AVAILABLE DATA
━━━━━━━━━━

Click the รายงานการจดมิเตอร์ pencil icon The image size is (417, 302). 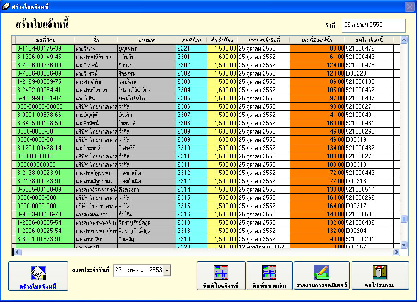pos(322,272)
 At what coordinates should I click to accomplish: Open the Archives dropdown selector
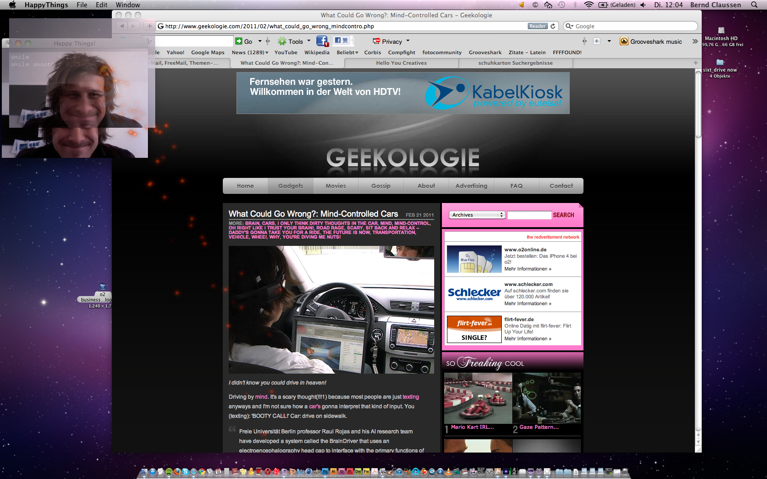coord(477,215)
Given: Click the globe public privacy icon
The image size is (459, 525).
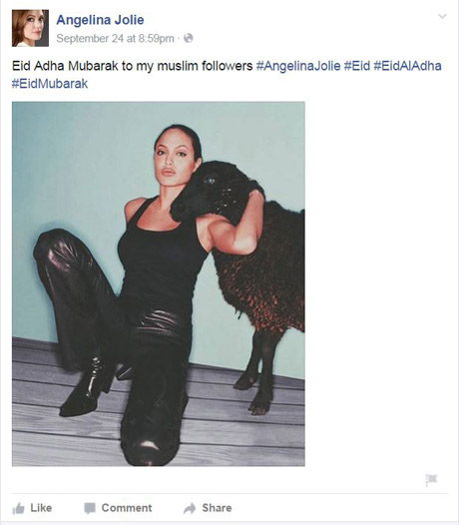Looking at the screenshot, I should pos(189,38).
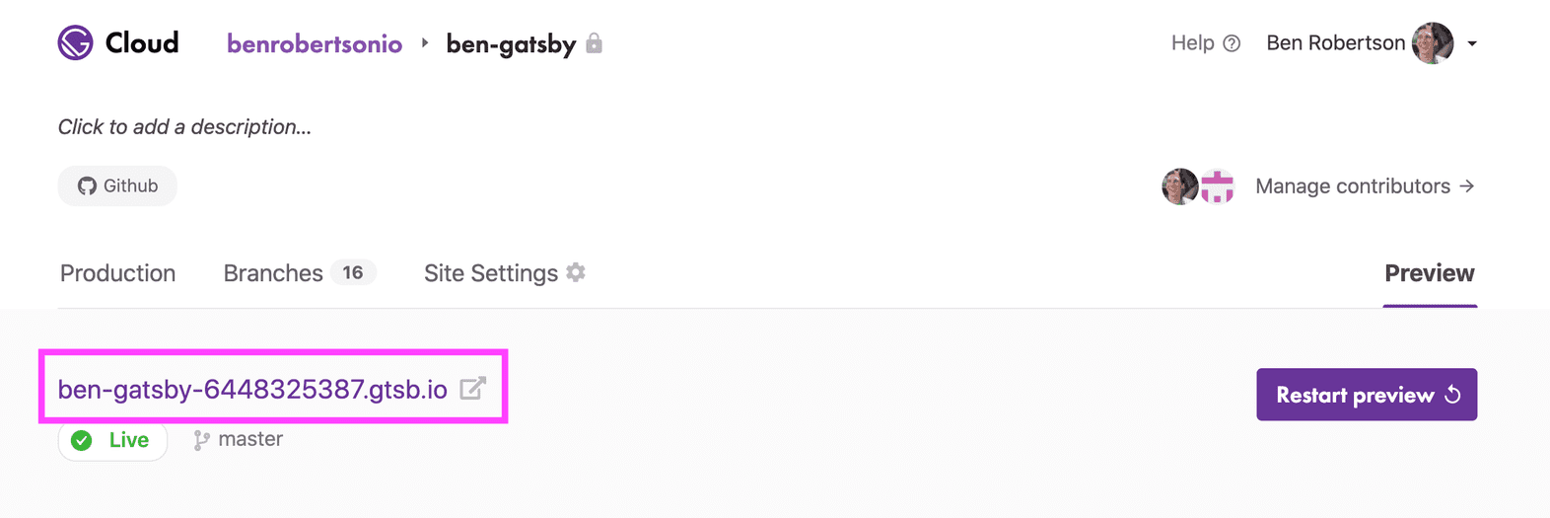Click the lock icon beside ben-gatsby

click(594, 43)
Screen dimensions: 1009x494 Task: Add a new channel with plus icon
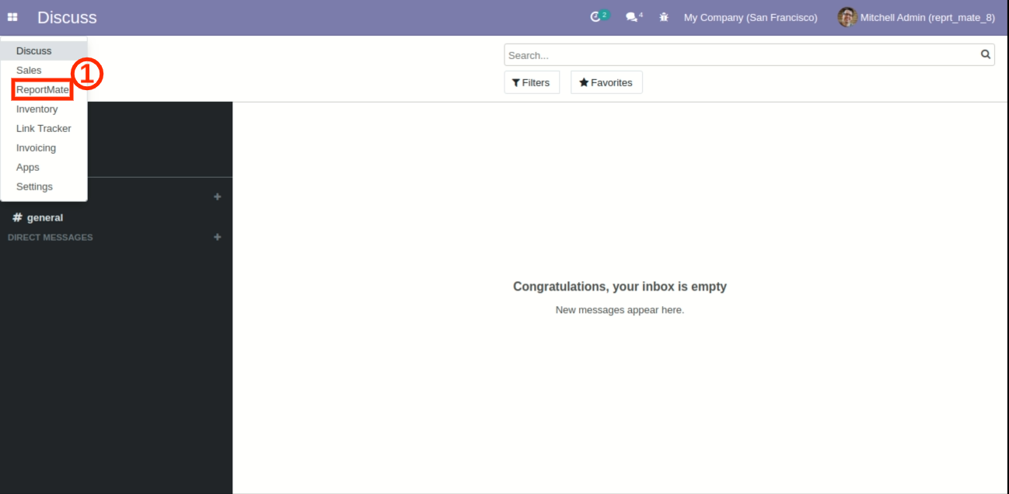pyautogui.click(x=218, y=197)
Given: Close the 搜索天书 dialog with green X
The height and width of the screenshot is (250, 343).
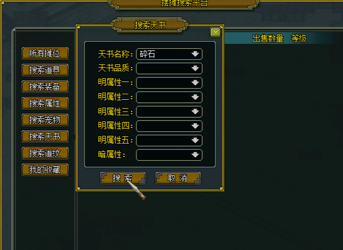Looking at the screenshot, I should tap(215, 33).
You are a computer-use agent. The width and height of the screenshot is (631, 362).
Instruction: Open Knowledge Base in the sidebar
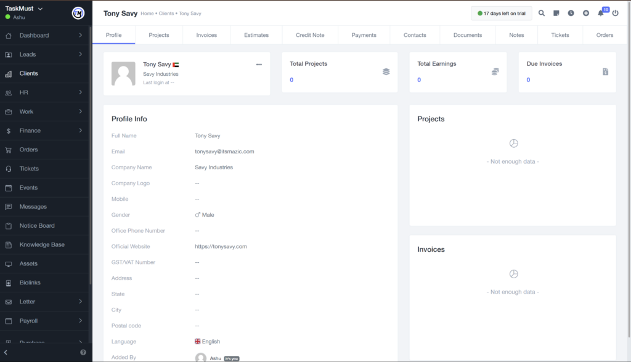(42, 244)
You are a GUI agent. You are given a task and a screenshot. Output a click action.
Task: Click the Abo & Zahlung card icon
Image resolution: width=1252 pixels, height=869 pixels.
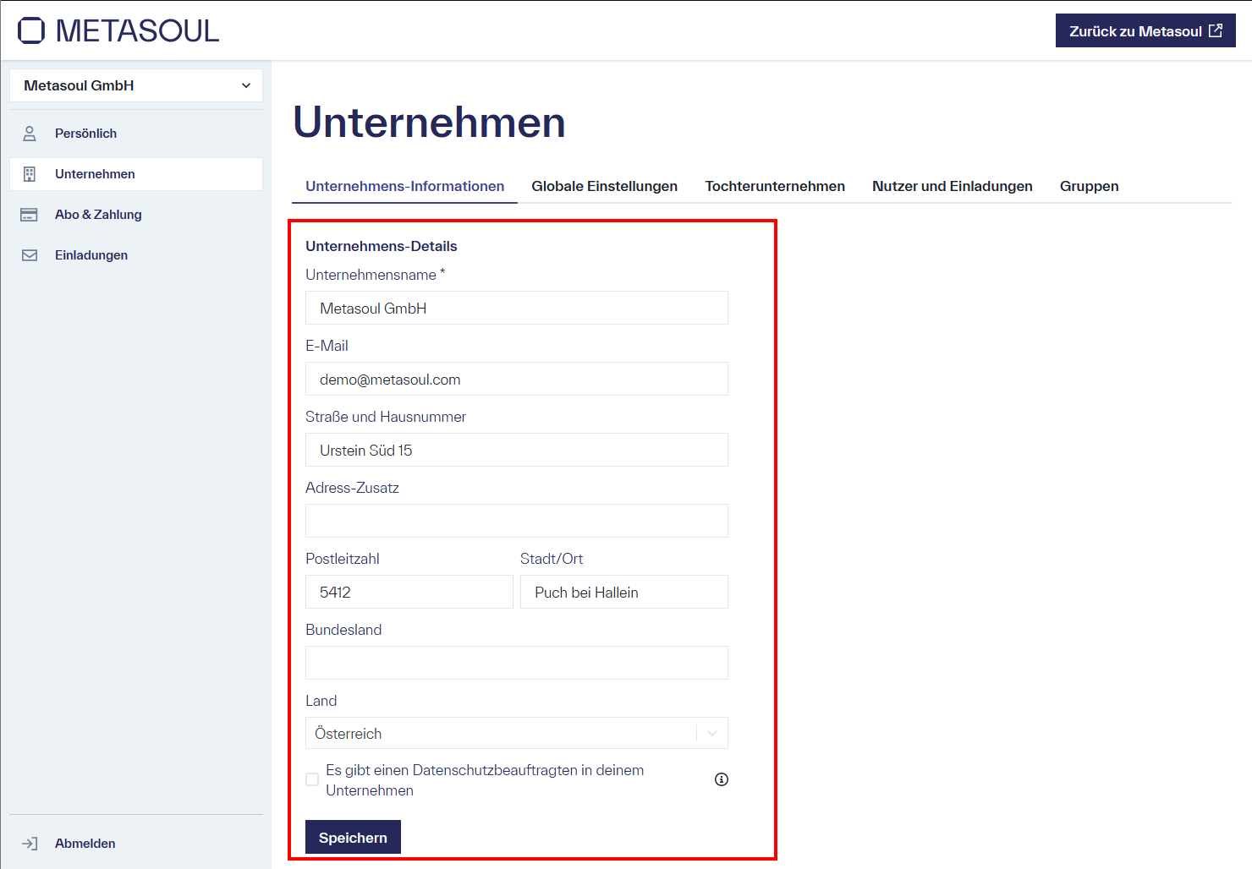[x=30, y=214]
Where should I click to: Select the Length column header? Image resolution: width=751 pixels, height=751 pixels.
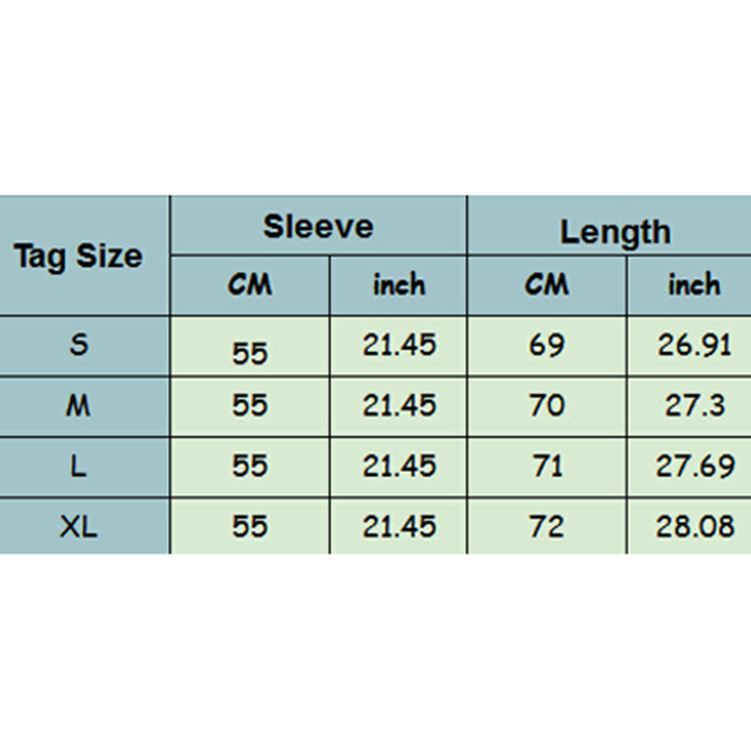tap(615, 232)
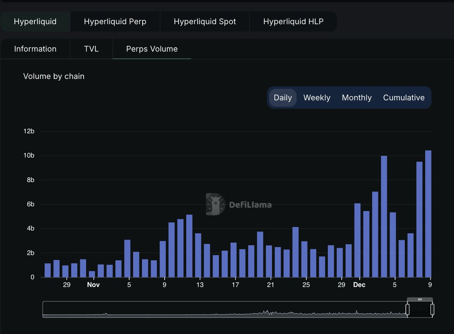Select the Hyperliquid HLP tab
Screen dimensions: 454x334
(x=294, y=22)
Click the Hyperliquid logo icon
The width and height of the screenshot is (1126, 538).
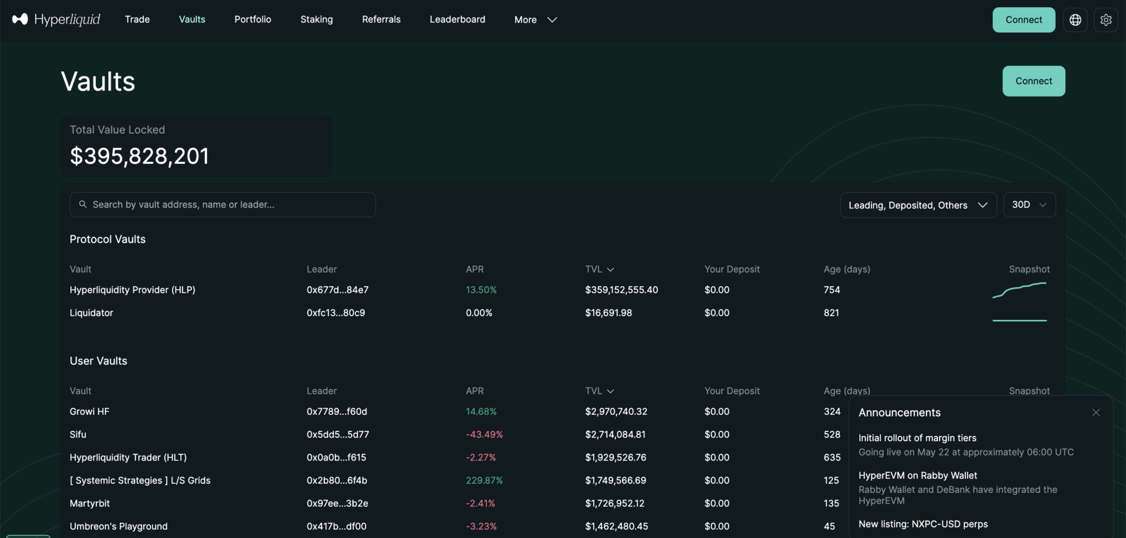pos(20,19)
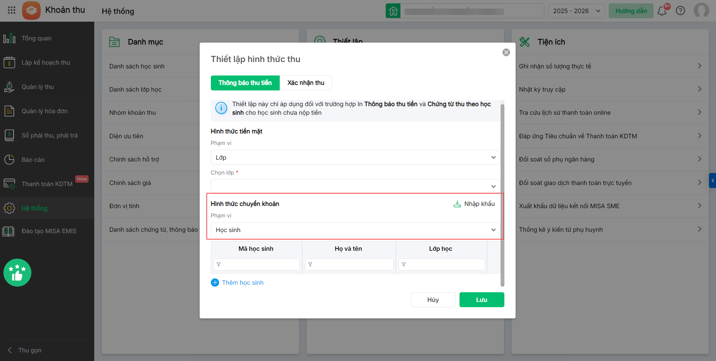Switch to the Xác nhận thu tab
The image size is (716, 361).
click(x=305, y=83)
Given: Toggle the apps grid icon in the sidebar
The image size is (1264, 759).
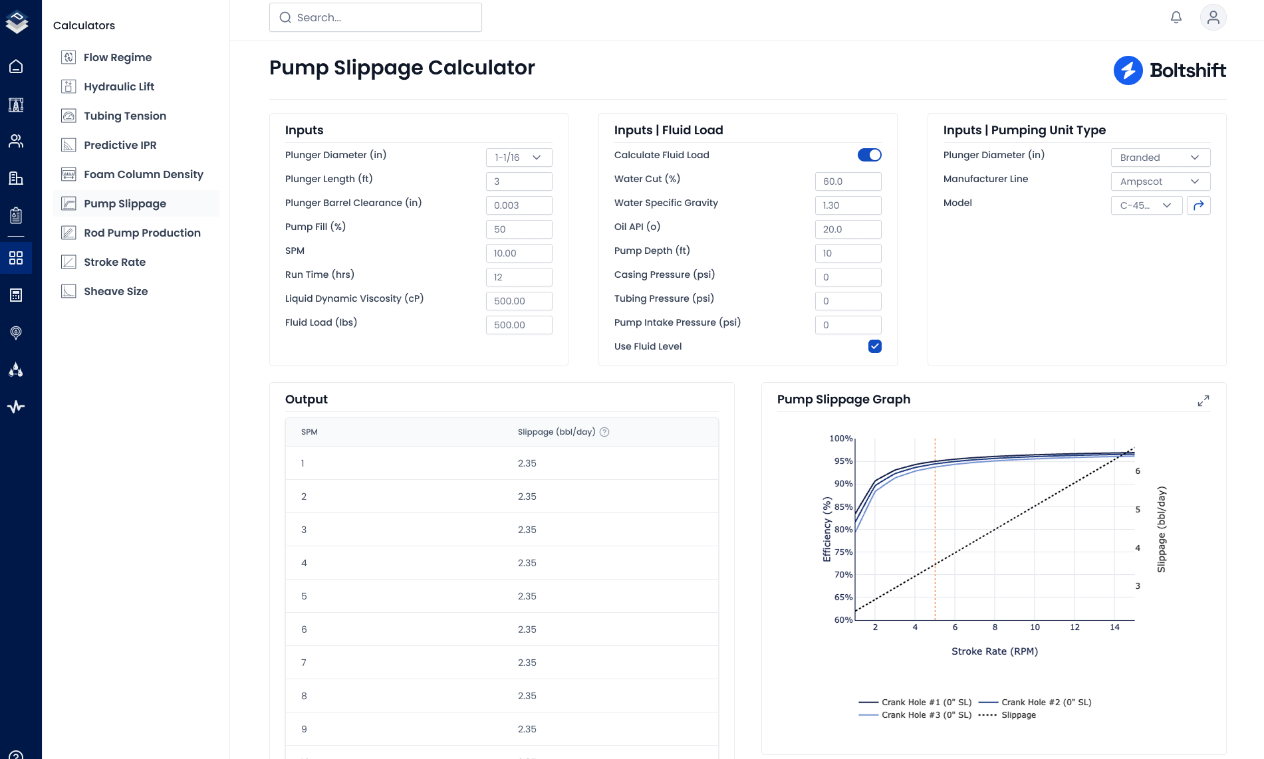Looking at the screenshot, I should pyautogui.click(x=17, y=259).
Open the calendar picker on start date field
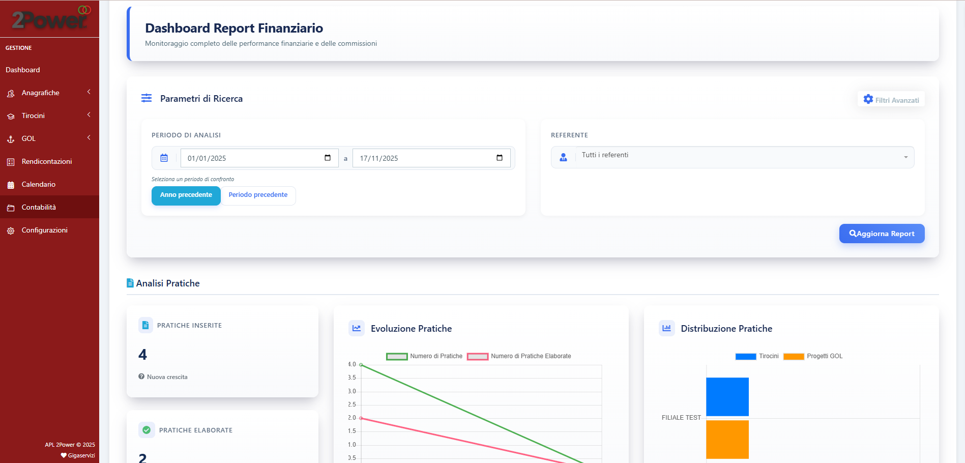 [x=328, y=158]
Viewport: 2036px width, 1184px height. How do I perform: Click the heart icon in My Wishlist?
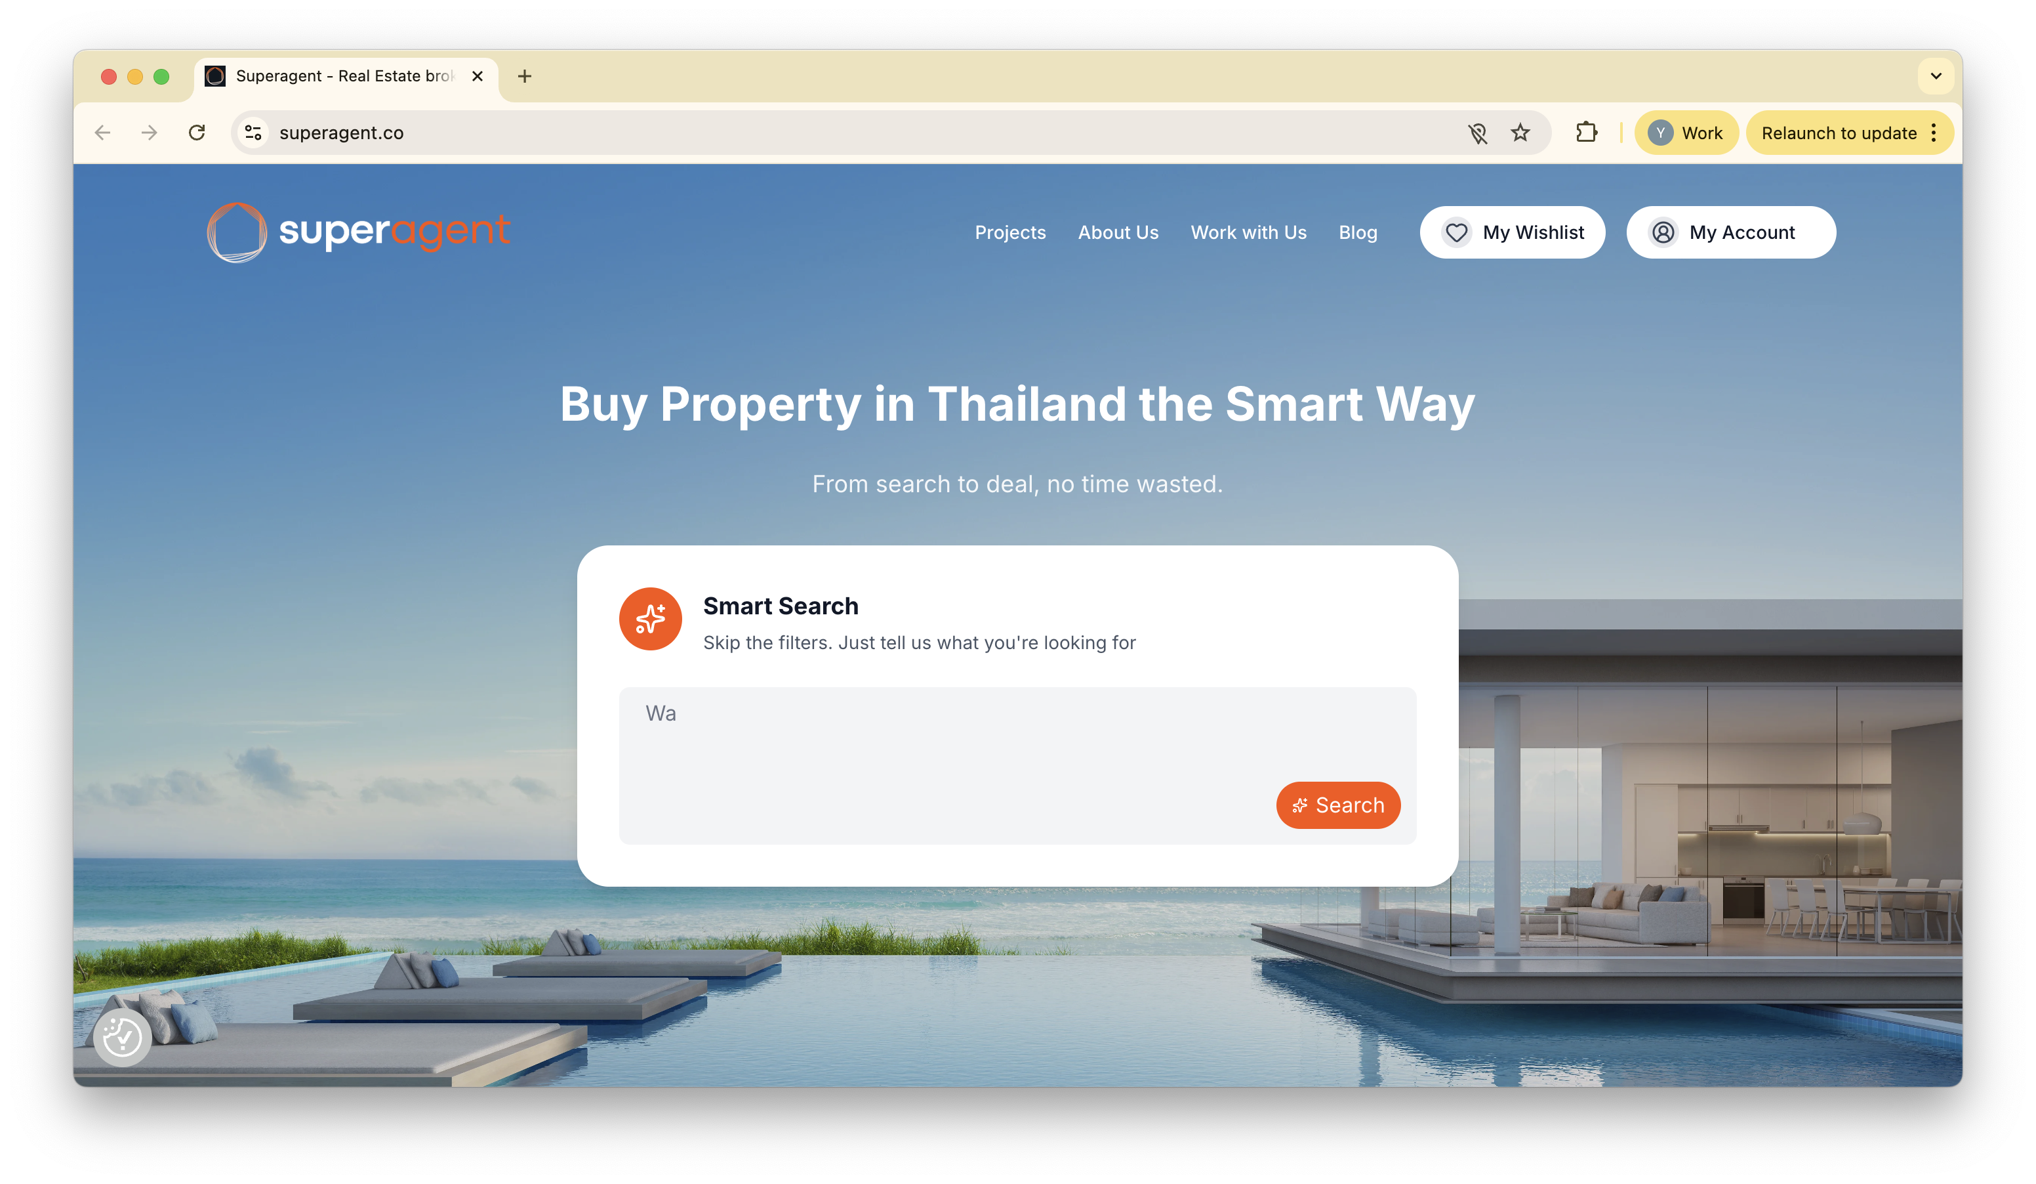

━━━━━━━━━━

TASK GOAL
Copy the material starting at the line containing "Where should I" and ending at the line containing "[x=328, y=158]", substituting "date selector" for "calendar picker" and changing nothing else. Leave the pictures out of the copy.

RESULT FOR THIS TASK
Where should I click to: Select the Length column header? Image resolution: width=751 pixels, height=751 pixels.
tap(615, 232)
Select the Hyperliquid HLP tab
Screen dimensions: 454x334
(x=294, y=22)
Click the Hyperliquid logo icon
The width and height of the screenshot is (1126, 538).
pos(20,19)
Switch to the Xác nhận thu tab
The image size is (716, 361).
click(x=305, y=83)
Given: Toggle the apps grid icon in the sidebar
The image size is (1264, 759).
Looking at the screenshot, I should pyautogui.click(x=17, y=259).
Open the date selector on start date field
 [x=328, y=158]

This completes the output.